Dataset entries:
╭──
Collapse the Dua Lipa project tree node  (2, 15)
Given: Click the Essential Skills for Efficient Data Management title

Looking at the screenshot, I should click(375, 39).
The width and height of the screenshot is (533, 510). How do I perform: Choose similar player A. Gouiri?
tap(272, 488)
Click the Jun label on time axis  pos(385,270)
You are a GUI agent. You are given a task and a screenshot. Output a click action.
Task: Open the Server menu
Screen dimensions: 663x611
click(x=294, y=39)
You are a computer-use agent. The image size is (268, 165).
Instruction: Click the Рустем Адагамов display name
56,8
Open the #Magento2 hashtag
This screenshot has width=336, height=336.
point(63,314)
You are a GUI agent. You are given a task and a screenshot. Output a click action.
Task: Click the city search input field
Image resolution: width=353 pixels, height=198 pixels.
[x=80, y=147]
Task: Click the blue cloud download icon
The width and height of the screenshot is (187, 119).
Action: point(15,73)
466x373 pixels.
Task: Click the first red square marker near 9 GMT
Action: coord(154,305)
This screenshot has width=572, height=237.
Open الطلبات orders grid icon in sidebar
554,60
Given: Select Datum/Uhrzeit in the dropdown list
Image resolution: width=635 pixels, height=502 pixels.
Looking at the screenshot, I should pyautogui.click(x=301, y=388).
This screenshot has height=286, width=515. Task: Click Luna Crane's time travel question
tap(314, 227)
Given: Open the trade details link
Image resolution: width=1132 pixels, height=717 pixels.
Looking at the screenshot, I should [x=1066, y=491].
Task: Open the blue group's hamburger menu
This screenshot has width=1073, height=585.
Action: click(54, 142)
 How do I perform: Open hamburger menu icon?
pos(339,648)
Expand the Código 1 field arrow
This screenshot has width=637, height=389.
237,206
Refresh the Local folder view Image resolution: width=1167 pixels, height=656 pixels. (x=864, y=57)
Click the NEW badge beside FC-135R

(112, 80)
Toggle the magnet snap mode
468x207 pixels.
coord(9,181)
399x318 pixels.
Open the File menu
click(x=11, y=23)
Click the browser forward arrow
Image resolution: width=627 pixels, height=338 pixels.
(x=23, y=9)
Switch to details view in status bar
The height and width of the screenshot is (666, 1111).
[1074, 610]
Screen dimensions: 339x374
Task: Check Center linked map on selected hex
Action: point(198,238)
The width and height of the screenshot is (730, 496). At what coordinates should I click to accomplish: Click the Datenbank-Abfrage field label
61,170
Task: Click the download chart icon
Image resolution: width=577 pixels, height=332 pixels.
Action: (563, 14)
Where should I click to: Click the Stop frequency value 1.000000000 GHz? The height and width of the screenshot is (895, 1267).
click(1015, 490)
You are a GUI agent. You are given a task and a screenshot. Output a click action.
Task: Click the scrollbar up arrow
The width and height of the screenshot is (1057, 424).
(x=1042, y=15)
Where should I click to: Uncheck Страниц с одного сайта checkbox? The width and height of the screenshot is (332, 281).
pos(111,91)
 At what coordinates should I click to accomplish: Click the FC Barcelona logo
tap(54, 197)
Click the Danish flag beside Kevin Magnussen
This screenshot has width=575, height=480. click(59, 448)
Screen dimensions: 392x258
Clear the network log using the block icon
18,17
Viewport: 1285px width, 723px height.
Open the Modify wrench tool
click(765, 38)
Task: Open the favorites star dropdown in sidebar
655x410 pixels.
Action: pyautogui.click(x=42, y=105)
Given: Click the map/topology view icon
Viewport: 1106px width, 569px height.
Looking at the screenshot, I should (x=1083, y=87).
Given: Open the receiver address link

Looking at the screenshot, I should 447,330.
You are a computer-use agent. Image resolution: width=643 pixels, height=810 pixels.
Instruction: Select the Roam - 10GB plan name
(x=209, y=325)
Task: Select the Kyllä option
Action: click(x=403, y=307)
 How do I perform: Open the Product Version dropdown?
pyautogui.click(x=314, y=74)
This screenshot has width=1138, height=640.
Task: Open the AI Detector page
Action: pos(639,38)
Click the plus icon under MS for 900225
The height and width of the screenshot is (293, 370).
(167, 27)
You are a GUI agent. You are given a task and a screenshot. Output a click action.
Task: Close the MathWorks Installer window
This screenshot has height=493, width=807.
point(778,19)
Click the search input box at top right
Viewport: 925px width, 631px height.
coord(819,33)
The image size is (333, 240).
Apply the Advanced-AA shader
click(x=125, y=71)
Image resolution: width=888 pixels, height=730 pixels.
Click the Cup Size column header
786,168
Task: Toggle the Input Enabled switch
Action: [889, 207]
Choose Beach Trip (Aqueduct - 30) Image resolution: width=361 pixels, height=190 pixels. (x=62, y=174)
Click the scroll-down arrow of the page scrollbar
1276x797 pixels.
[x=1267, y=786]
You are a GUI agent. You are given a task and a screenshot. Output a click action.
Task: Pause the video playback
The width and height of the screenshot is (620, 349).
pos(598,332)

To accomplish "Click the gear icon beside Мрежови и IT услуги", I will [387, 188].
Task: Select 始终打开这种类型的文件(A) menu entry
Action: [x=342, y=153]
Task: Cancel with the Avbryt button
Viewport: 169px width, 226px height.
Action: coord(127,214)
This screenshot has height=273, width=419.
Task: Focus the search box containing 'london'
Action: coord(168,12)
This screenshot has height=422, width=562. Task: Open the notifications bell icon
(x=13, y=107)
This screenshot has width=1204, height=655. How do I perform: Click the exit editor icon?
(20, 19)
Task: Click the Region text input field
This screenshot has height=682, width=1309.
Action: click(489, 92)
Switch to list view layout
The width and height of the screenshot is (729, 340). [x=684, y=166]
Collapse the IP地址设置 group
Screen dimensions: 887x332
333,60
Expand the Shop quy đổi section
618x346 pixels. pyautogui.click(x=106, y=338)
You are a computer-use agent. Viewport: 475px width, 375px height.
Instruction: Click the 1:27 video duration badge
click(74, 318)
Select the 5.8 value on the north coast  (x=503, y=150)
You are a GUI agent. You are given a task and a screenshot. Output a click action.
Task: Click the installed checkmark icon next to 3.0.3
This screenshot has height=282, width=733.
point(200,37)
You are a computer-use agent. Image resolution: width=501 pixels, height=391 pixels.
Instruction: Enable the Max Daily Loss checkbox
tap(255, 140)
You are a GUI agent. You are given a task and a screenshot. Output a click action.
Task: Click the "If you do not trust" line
╰──
*Task details:* Take the lines from the start of the records through the line holding "You are a computer-use agent. The", both included, and please print them exactly, with nothing else.

*Answer to this problem:*
Collapse the Dua Lipa project tree node  (2, 15)
Given: Click the Essential Skills for Efficient Data Management title

Looking at the screenshot, I should click(375, 39).
The width and height of the screenshot is (533, 510). How do I perform: Choose similar player A. Gouiri?
tap(272, 488)
Click the Jun label on time axis  pos(385,270)
You are a GUI agent. You are given a task and a screenshot. Output a click action.
Task: Open the Server menu
Screen dimensions: 663x611
click(x=294, y=39)
You are a computer-use agent. The image size is (268, 165).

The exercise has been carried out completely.